Sentados en la misma mesa cada semana en los plenarios del Consejo Consultivo, ante voluminosos expedientes que dictaminar, pude descubrir su hondura jurídica, su bonhomía, su caballerosidad, su voluntad de acuerdo y, sobre todo, su honestidad intelectual. En efecto, Rafael Perera es un católico tradicionalista y conservador, pero ello no le disminuye un ápice su independencia de criterio y su defensa, por encima de su ideología política, de la Constitución y los valores que la sostienen. Una anécdota dará fe de ello. Siendo Rafael presidente del Consejo Consultivo y ante cierto dictamen que el Gobierno consideraba de mucha importancia, fue llamado a capítulo por uno de sus miembros. Este, confundiendo ideología con servilismo, le indicó en qué sentido debía votar e incluso, posiblemente ante su insustancialidad intelectual, llamó a un funcionario de alto nivel para que ilustrará a Rafael Perera sobre qué argumentos podía utilizar para defender aquella posición que tanto interesaba al Gobierno. Rafael aguantó la situación con la máxima dignidad, aunque le hervía la sangre y tuvo que morderse la lengua. El día del plenario del Consejo Consultivo votó de acuerdo con su criterio jurídico, que era el antagónico al que le habían sugerido "desde arriba". Esto provocó que el insustancial político le llamará "traidor" y, tal vez, a la postre, que no fuera renovado en el alto órgano de consulta.

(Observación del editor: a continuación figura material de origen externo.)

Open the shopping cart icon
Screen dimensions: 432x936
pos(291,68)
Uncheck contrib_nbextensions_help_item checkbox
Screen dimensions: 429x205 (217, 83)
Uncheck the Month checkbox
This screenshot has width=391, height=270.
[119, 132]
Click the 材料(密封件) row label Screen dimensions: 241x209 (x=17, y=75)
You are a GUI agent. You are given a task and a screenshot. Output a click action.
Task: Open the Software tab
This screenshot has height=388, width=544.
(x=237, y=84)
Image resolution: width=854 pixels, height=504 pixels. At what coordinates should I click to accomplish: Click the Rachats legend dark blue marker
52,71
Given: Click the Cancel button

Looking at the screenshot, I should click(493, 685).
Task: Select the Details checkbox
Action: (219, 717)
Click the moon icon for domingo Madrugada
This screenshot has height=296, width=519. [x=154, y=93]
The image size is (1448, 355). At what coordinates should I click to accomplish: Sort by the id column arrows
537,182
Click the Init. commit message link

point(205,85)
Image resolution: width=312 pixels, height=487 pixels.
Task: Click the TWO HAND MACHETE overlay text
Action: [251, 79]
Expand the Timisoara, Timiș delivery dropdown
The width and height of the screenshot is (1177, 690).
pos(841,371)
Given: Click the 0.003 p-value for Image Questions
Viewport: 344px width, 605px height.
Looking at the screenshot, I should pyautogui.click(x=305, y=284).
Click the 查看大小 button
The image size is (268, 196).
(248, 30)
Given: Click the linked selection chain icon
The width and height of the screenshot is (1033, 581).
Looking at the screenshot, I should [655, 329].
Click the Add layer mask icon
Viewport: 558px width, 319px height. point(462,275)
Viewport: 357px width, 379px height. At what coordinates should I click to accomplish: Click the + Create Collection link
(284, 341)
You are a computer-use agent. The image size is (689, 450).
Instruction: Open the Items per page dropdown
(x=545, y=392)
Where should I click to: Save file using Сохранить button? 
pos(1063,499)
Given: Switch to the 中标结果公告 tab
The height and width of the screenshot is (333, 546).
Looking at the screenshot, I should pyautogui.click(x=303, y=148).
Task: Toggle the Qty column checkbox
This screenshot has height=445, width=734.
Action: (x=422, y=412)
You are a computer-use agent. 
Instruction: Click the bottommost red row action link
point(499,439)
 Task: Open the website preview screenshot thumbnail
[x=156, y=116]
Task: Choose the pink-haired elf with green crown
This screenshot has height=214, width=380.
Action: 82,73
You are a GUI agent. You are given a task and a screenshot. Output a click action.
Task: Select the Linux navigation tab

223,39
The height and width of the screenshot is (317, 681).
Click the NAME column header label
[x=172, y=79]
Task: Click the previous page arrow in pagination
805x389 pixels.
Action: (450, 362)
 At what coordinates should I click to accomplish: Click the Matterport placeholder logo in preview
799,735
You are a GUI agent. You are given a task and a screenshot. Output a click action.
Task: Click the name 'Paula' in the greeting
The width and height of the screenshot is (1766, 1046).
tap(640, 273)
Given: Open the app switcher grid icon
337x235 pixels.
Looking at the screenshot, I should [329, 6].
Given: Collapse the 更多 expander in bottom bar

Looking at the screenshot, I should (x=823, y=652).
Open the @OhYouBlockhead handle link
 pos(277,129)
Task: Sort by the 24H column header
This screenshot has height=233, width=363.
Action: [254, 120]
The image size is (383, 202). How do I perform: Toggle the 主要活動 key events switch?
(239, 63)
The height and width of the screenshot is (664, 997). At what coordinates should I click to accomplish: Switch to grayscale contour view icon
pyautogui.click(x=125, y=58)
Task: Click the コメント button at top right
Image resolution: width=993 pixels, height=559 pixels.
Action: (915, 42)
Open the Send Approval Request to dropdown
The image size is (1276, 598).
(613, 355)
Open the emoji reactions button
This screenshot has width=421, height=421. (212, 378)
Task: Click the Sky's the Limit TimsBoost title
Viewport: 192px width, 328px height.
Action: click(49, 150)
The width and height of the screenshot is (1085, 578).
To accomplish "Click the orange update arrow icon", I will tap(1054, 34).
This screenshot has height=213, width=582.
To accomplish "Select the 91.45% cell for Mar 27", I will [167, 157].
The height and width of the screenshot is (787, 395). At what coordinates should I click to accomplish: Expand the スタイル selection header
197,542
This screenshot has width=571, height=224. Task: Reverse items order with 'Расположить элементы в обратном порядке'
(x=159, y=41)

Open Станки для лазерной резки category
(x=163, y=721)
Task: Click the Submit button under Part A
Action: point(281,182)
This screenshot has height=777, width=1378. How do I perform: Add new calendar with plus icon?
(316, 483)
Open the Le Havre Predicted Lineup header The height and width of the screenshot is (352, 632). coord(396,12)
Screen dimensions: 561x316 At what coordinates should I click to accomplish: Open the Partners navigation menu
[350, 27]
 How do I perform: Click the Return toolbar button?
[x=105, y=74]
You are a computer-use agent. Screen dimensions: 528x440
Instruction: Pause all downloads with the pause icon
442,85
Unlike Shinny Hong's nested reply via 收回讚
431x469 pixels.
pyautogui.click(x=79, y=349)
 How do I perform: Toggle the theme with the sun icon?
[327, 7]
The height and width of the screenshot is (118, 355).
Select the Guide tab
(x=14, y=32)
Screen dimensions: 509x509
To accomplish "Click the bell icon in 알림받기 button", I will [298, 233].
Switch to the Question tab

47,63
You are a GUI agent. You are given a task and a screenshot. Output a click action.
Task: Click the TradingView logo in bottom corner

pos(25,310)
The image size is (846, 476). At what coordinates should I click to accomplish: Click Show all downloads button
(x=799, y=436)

Rafael me guardará de mentir.

He querido recordar estas dos anécdotas, separadas por más de cuatro décadas, hoy que el abogado Perera Mezquida cumple los noventa años. Provecta edad a la que ha llegado lleno de la vitalidad física e intelectual que le permite, cada día, entrar a trabajar en su despacho a las siete y media de la mañana.